── SELECTED EXCERPT
How is it coded? To code this condition correctly, you’ll turn to the B08.2- (Exanthema subitum [sixth disease]) codes, all of which have the synonym roseola infantum.

Hot tip: You’ll need to add a 5th character to specify the infectious agent causing the condition. If your pediatrician does not specify the agent, you’ll use B08.20 (Exanthema subitum [sixth disease], unspecified), the unspecified roseola infantum code. But testing may reveal the roseola has been caused by human herpesvirus 6, its most common cause according to the American Family Physician. In this case, you’ll code B08.21 (Exanthema subitum [sixth disease] due to human herpesvirus 6).

2) Pityriasis rosea

How is characterized? Most often, patients present with a single lesion, often referred to as a herald patch, on the trunk. The patch is usually rose-hued and shaped like an oval.

How is it coded? Simply assign L42 (Pityriasis rosea).

3) Scarlet fever

How is characterized? The rash spreads from the upper trunk to the rest of the body after the child first develops a fever and sore throat.

How is it coded? You will use a code from A38.- (Scarlet fever).
────
EXERCISE AIM = Reproduce the passage on coding rash conditions word for word, in full. The data that follows has no connection to the passage on coding rash conditions.
── SOURCE DATA
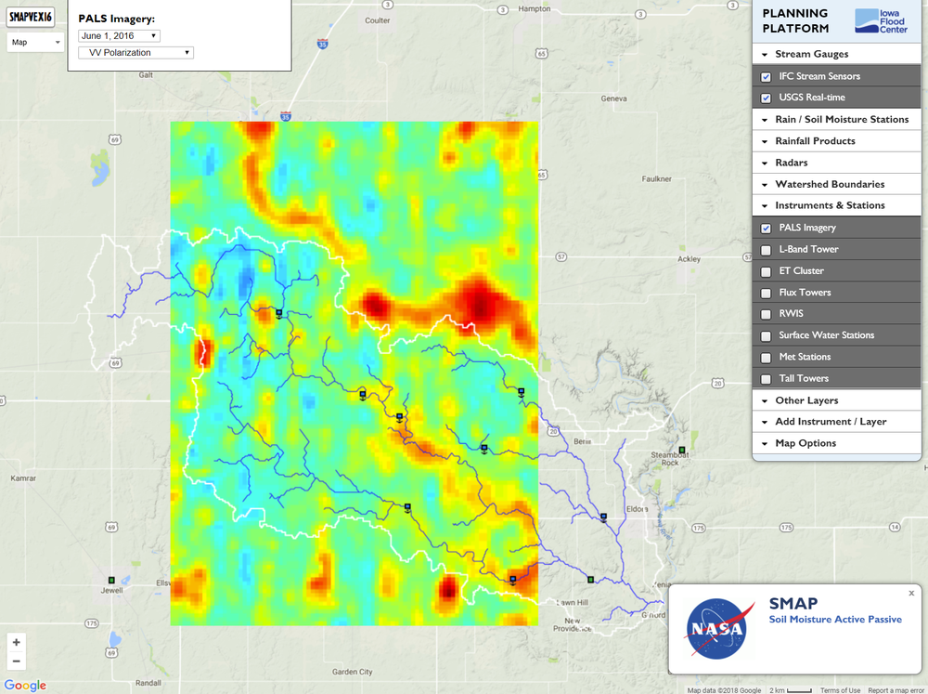Disable the USGS Real-time layer
The image size is (928, 694).
tap(766, 98)
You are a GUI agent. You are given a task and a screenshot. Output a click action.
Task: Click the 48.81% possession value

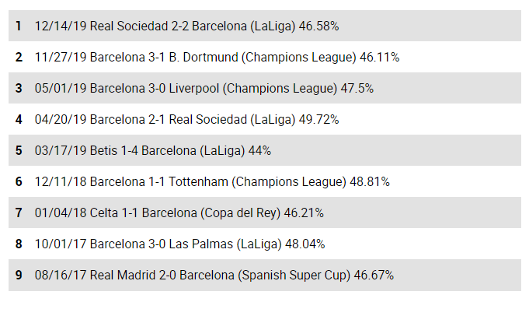[x=370, y=181]
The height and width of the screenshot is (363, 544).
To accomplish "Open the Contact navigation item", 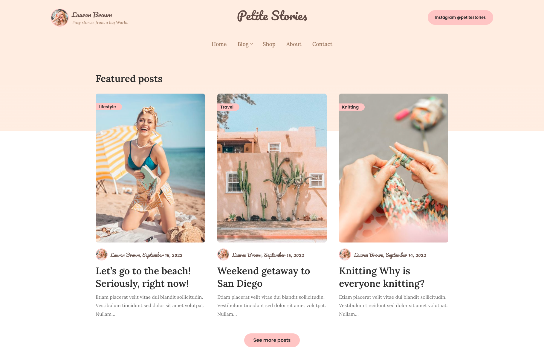I will 322,44.
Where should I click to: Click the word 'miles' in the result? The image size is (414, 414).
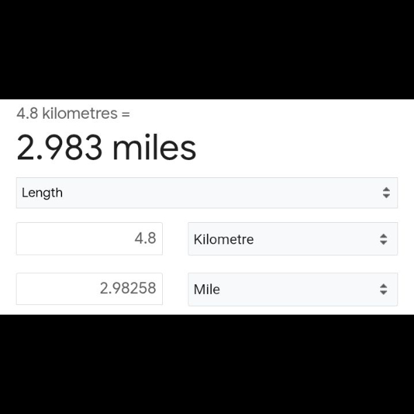(155, 148)
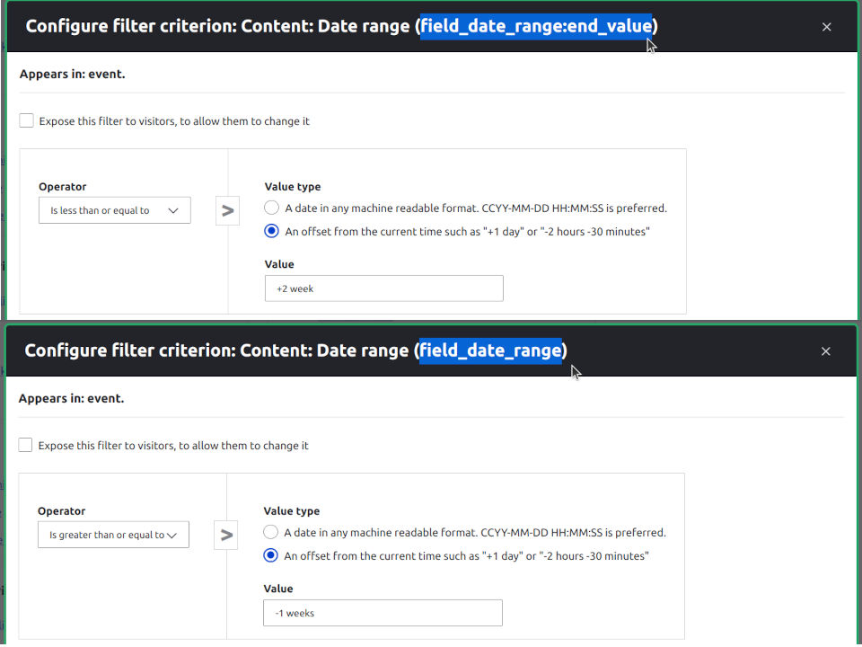Click the arrow icon beside 'Is greater than or equal to'

pyautogui.click(x=226, y=536)
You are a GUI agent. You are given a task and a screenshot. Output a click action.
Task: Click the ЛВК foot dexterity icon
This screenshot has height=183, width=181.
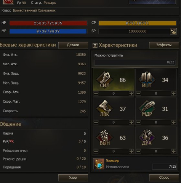(105, 108)

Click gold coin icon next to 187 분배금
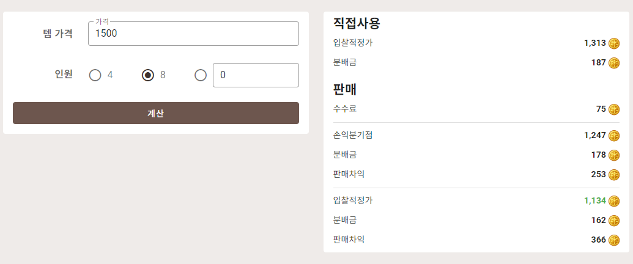click(613, 62)
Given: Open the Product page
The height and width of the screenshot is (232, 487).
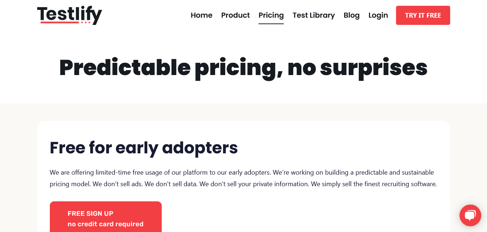Looking at the screenshot, I should tap(235, 15).
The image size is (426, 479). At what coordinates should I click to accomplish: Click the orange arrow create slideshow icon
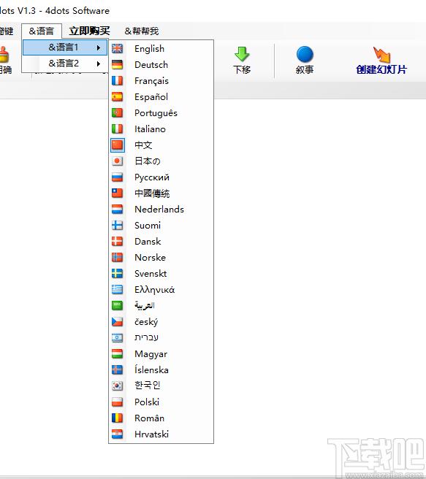[381, 54]
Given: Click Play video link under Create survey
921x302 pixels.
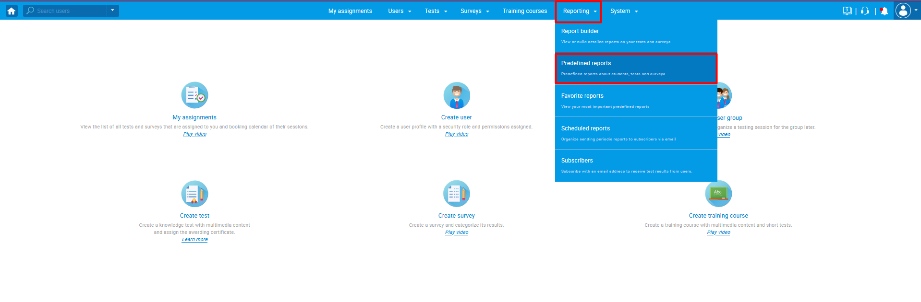Looking at the screenshot, I should click(x=456, y=232).
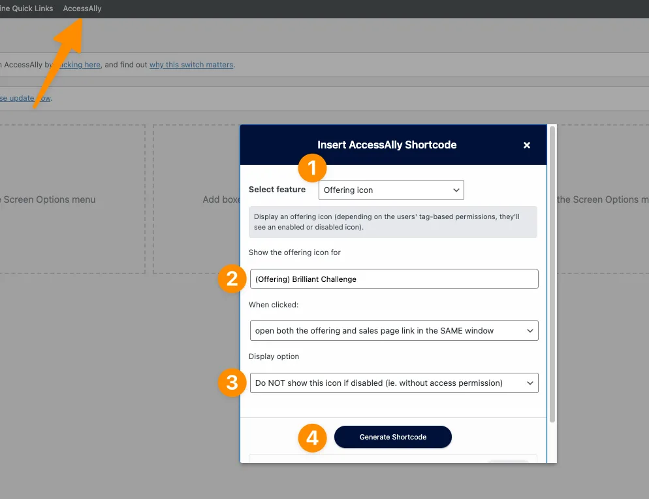
Task: Open the Select feature dropdown
Action: tap(390, 190)
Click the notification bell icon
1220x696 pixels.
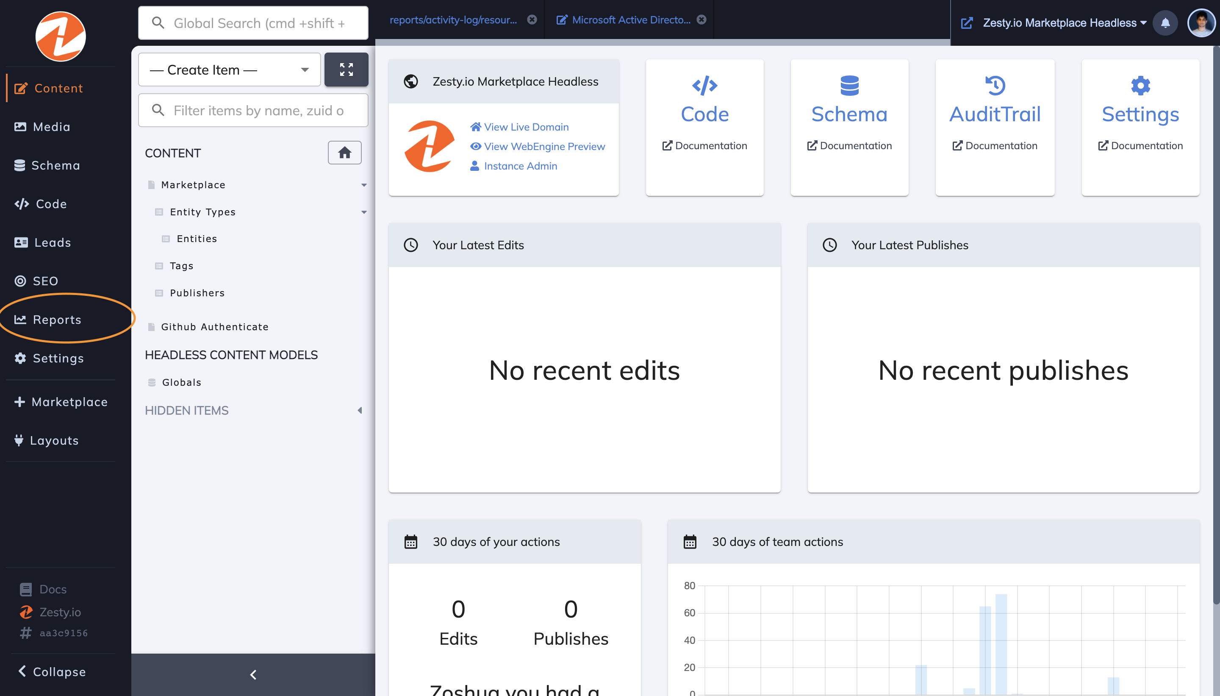(x=1165, y=22)
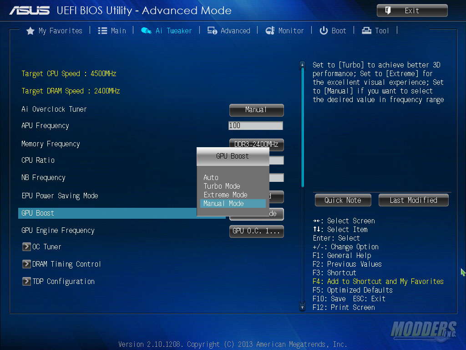466x350 pixels.
Task: Open the Memory Frequency dropdown
Action: click(x=256, y=144)
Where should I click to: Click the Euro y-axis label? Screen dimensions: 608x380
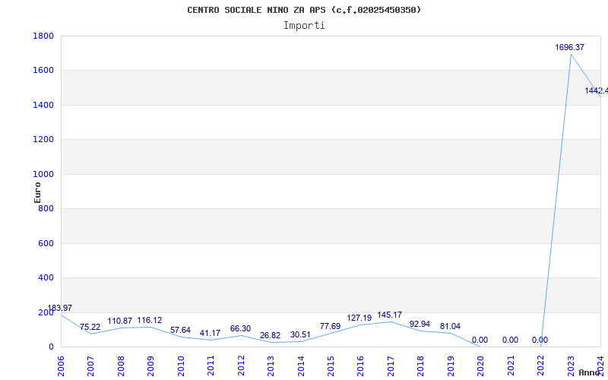[x=37, y=192]
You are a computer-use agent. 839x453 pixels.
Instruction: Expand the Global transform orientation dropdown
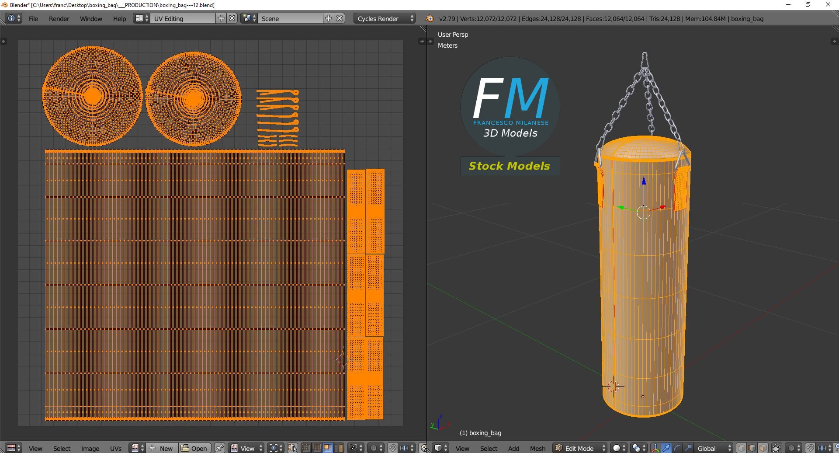[713, 448]
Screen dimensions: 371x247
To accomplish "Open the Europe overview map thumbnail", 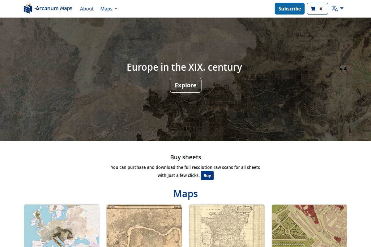I will click(61, 226).
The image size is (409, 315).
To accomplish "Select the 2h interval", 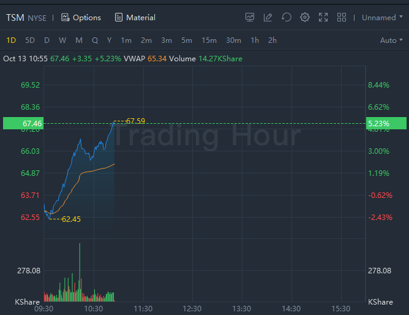I will click(272, 40).
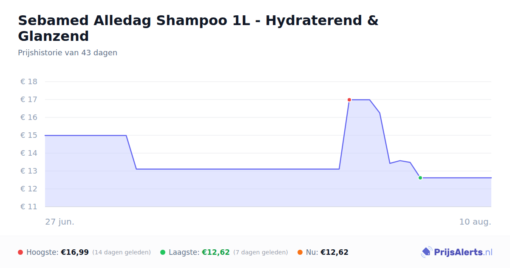The width and height of the screenshot is (510, 268).
Task: Click the 7 dagen geleden note
Action: pyautogui.click(x=261, y=252)
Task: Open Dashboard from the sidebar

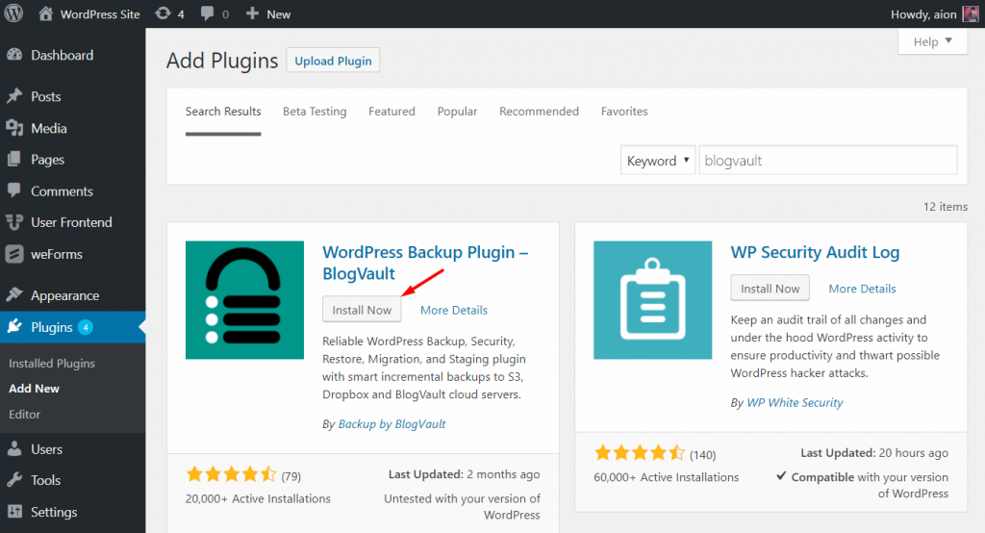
────
EXERCISE RESULT =
How is it coded? To code this condition correctly, you’ll turn to the B08.2- (Exanthema subitum [sixth disease]) codes, all of which have the synonym roseola infantum.

Hot tip: You’ll need to add a 5th character to specify the infectious agent causing the condition. If your pediatrician does not specify the agent, you’ll use B08.20 (Exanthema subitum [sixth disease], unspecified), the unspecified roseola infantum code. But testing may reveal the roseola has been caused by human herpesvirus 6, its most common cause according to the American Family Physician. In this case, you’ll code B08.21 (Exanthema subitum [sixth disease] due to human herpesvirus 6).

2) Pityriasis rosea

How is characterized? Most often, patients present with a single lesion, often referred to as a herald patch, on the trunk. The patch is usually rose-hued and shaped like an oval.

How is it coded? Simply assign L42 (Pityriasis rosea).

3) Scarlet fever

How is characterized? The rash spreads from the upper trunk to the rest of the body after the child first develops a fever and sore throat.

How is it coded? You will use a code from A38.- (Scarlet fever).